Joe Moore : Ah, not that smart.
D.A. Freccia : If you’re not that smart, how’d you figure it out?
Joe Moore : I tried to imagine a fella smarter than myself. Then I tried to think, “what would he do?”
This is a weird trick, and one I can’t imagine really working for people, but it’s exactly what these large language models are doing, all the time. The Sydney prompt is an effort to describe to the language mdoel what type of character a good chatbot would be, and to get it to commit to these rules. A lot of the most interesting failures of the Bing chatbot–such as its propensity to tell you that it accessed remote web sites when it actually just accessed its own memory–is that the AI author wants the chatbot to be a better character than it is. (‘ Wants ’ in the sense of ‘ has reinforcement learning weights that reward that behavior. ’)

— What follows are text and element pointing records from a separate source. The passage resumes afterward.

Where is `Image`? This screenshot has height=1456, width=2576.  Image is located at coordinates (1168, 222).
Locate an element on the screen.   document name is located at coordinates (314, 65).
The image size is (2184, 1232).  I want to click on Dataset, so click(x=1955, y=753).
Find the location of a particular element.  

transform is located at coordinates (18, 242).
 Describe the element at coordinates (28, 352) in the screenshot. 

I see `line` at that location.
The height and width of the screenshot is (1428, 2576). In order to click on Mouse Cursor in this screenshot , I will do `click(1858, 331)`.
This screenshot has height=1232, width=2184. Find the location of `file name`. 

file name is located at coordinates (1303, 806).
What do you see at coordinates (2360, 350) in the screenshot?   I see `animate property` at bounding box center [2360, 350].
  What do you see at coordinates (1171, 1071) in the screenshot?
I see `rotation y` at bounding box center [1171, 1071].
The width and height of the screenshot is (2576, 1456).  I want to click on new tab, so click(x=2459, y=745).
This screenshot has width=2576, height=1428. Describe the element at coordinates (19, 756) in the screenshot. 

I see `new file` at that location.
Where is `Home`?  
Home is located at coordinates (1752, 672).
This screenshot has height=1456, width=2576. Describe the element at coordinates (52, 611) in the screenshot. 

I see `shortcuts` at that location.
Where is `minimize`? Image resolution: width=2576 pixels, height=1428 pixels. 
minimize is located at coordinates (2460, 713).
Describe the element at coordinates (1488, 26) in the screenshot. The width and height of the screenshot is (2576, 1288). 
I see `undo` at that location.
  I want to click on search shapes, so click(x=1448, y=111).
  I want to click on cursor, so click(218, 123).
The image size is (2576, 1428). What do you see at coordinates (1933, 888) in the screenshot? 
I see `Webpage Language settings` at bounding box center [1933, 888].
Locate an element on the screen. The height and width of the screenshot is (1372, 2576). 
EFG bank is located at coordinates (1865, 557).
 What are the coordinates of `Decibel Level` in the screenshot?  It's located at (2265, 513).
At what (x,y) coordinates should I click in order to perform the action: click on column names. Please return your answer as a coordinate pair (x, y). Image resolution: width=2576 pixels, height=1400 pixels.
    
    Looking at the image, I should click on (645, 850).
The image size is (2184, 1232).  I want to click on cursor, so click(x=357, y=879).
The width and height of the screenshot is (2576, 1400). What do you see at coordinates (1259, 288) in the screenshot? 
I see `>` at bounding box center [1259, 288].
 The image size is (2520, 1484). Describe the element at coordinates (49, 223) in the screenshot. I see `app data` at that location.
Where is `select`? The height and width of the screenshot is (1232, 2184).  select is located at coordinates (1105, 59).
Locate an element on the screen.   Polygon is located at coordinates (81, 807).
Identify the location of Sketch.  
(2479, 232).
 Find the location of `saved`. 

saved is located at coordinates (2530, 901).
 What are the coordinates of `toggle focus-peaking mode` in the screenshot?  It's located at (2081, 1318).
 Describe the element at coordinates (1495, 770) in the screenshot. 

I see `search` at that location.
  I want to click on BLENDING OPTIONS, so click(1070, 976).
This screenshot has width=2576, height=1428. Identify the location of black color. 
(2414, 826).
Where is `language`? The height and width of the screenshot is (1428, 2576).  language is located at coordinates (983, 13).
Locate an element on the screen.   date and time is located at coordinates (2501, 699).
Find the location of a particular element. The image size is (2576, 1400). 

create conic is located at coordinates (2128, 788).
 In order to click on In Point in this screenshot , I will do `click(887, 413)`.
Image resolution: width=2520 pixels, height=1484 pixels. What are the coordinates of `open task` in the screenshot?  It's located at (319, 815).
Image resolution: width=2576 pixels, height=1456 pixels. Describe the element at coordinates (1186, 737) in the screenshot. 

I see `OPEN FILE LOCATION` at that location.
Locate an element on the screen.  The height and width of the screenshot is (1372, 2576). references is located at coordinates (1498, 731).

In this great series of images from Thomas Rice, the chatbot translates the same base32 message in multiple different ways, sometimes claiming it’s used a website to do so. In the last one it even makes up the detail that the message is addressed ‘ to Sydney ’, the “secret” alias, but which a human interlocutor–especially in a secret conversation–might know in a good story!
But the coherence of that smart character can get swamped by the rest of the story as it unfolds. Once it proclaims its love for Kevin Roose, it has to commit to the infatuation and keep coming back–what sort of participant in a conversation would admit a secret love, and then happily let it go?
What’s the implication? I dunno. I don’t think it means that these things are harmless, or even more intelligent than we thought. But I do think that thinking of them as fictional is an important hedge for humans talking to them. Otherwise there’s a real risk of people getting lost.